Rural revitalization gets smarter in Songjiang

Yang Yang
Digital technologies including big data, the Internet of Things and artificial intelligence are benefiting rural revitalization and governance in Songjiang District.
Yang Yang
Rural revitalization gets smarter in Songjiang
Ti Gong

Mechanical equipment works at an unmanned vegetable farm. 

Digital technologies including big data, the Internet of Things and artificial intelligence are benefiting rural revitalization and governance in Songjiang District.

In a model paddy field in Linjian Village in the district’s Xinbang Town, engineers from a typographic survey team from the district’s natural resources department were surveying and mapping basic agricultural data. They connected a real-time kinematic mobile station with a fixed-base station at the local Tushibao agricultural cooperative. Then a drone, carrying out the surveying and mapping task, flew above the farmland and collected high-accuracy spatial data.

“The equipment applies 3D laser scanning technology to spot an object’s real coordinates. The technology is quite useful when we are trying to develop information-based and automatic agriculture,” said Li Xuyang, a survey engineer.

The data collected about the paddy field’s farmland, paths and drainage system will be stored at a smart control center to command a new generation of agricultural equipment and allow them to operate automatically.

“We’ll build up a digital map navigation system based on the collected data, so that our future agricultural equipment can operate automatically along a preset route,” said He Yangyang, chief of the Tushibao agricultural cooperative.

Unmanned farm

By July, spatial data analysis and digital modeling of the 1,000 mu (66.7 hectares) of model paddy field will be completed and within two or three years the cooperative will be transformed into a smart farm.

An unmanned vegetable farm, managed by Shanghai Easybloom Plant Technologies Co, in the district’s Maogang Town, can give people a glimpse of a smart farm.

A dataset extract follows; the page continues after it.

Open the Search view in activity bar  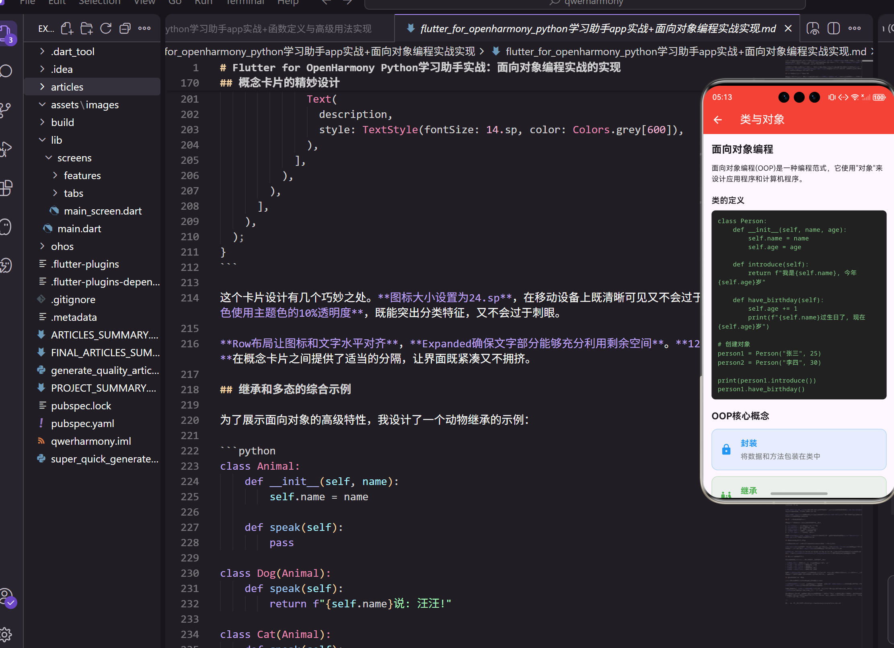tap(6, 71)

Advanced technologies including AI, the Internet of Things and mechanical equipment have been applied in sowing seeds, raising seedlings, transplanting, harvesting and packaging crops on the farm.

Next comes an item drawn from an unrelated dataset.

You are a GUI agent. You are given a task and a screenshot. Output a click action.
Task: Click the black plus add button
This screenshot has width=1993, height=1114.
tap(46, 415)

In the seed-sowing area, an assembly line automatically completes the filling, pressing, sowing and watering process at a speed of 10 seconds per box. The boxes, transferred by a conveyor belt to a pile tally, are then smoothly moved to a constant-temperature nursery cabinet.

“The temperature, humidity, carbon dioxide density and conditions of every sensor in the greenhouse will show on software. If anything goes wrong, an alert will be triggered. The whole process is unmanned,” said Pang Tiguo, chief engineer of Easybloom.

Compared with a traditional farm that requires at least 30 managing and working staff per 100 mu of land, an automatic farm base requires only about four operators.

Smart rural governance

Digital technologies, while being used in various scenarios to promote rural economic development, are also helping with rural governance.

At the township operating center in Maogang Town, staff were concentrating on a giant digital screen on which data from the town’s 19 areas, including daily case processing and public facility monitoring, constantly appear.

“Our center fully combines the comprehensive governance grid with the township operating grid. In total we have four grid systems, namely, the micro, small, middle and macro level systems. Meanwhile, we are also supplied with information from the public security and the market regulation bureaus. So, relying on big data and GRS technologies, we are able to connect an event with its initiator and place, and create a digital monitoring system,” said Gan Jianjun, chief of Maogang township operating center.

The center is also improving its smart scenario application modules. Take the flood and typhoon prevention module for example, it is constantly monitoring water levels in areas including the Mishidu Port and cautioning against possible flood.